2014 年には Nguyen(グエン)・Bui(ブイ)・Bogner(ボグナー)の 3 名が、ザライ省コンカキン国立公園で新たな自生地を確認し、生態や保全評価を含めて改めて報告しました。水上で育つと明るい緑の平らな葉、水中では濃緑〜褐色で葉面が盛り上がる(ブラート)姿になり、葉裏が紫色を帯びます。仏炎苞(ぶつえんほう=花を包む苞)は当店ページのとおり比較的小型で、外縁が黄色く内側が茶褐色になります。
いまの正式な学名: Cryptocoryne annamica Serebryanyi (1991) — キュー王立植物園の WCVP で ACCEPTED(正式名)。異名は登録されていません
| 年 | できごと | 文献 |
|---|---|---|
| 1991 | Serebryanyi が Cryptocoryne annamica を独立種として記載(ベトナム産、Orlov 採集の株がもと) | Aqua Planta 16: 98–101(Aqua-Planta 3-91) |
| 1994 | Hertel & Mühlberg がダナン近郊バナ山地の個体群を Cryptocoryne vietnamensis として別種記載 | Aqua Planta 1994(2): 80 |
| 1994 以降 | 記載時に引用された古い標本(Clemens 4310)が実は C. vietnamensis と判明し、両種の産地の線引きが整理される(指摘の初出年・論文は特定できず) | 不明 |
| 2014 | Nguyen・Bui・Bogner がザライ省コンカキン国立公園で新産地を確認し、生態・保全評価を含めて再報告 | Gardens' Bull. Singapore 66(1): 67–72 |
| 2026 現在 | WCVP / POWO で Cryptocoryne annamica Serebryanyi が ACCEPTED。異名の登録はゼロ。分布はベトナム。C. vietnamensis も別の独立種として ACCEPTED | WCVP (Kew)/2026-08-04 参照 |
2026 年現在、Cryptocoryne annamica Serebryanyi は独立した正式な種として認められており、異名(別名)は 1 つも登録されていません。ただし産地の理解は変わっており、アンナミカ本来の分布はベトナム中部高原のザライ省、ダナン〜フエ周辺のものは 1994 年記載の Cryptocoryne vietnamensis として区別されます。当店ページの産地表記は、この整理が進む前の情報です。
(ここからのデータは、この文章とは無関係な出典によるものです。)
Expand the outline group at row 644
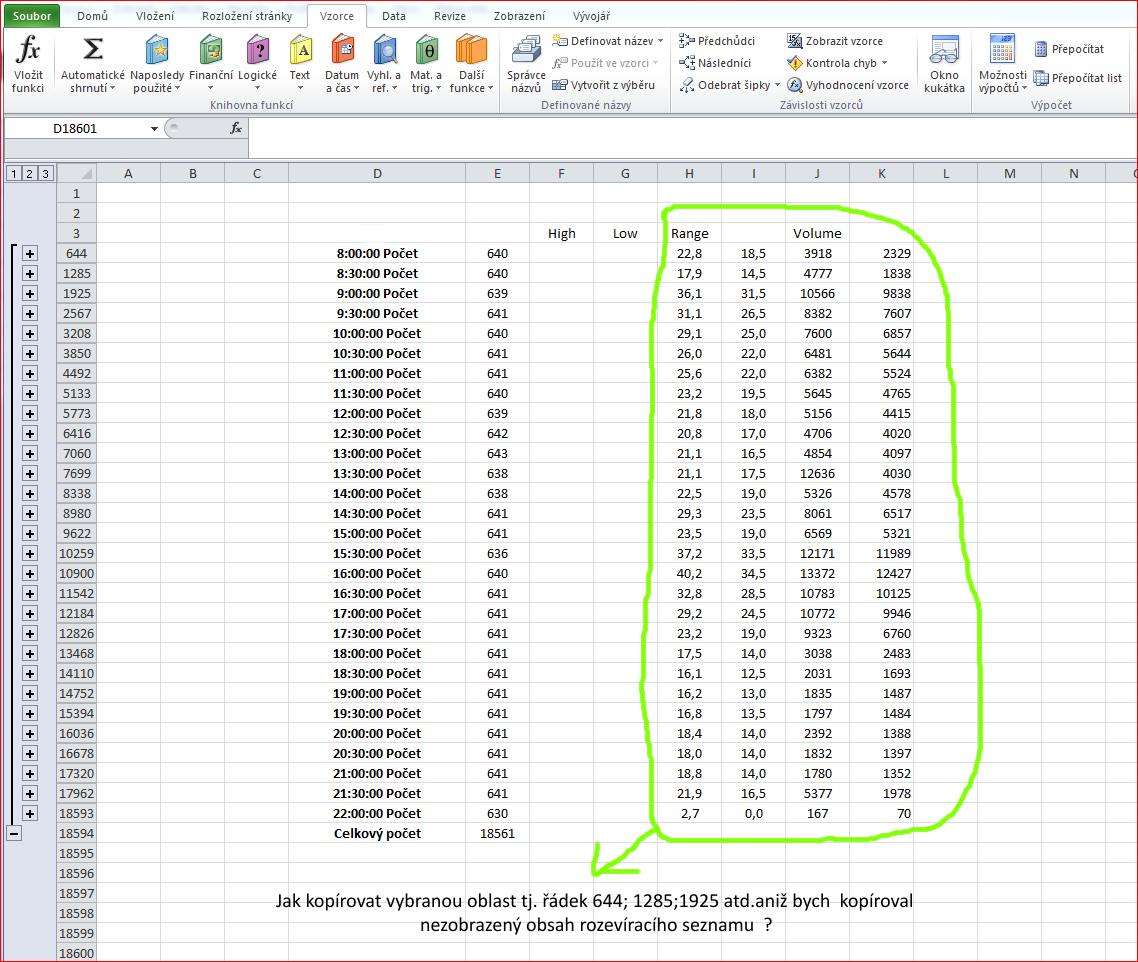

※ 出典: IPNI(国際植物名索引)/ WCVP・POWO(キュー王立植物園、2026-08-04 参照)/ The Crypts pages(J.D. バスメイヤー氏 運営)/ Gardens' Bulletin Singapore 66(1) (2014)/ Aqua Planta 16 (1991)・1994(2)。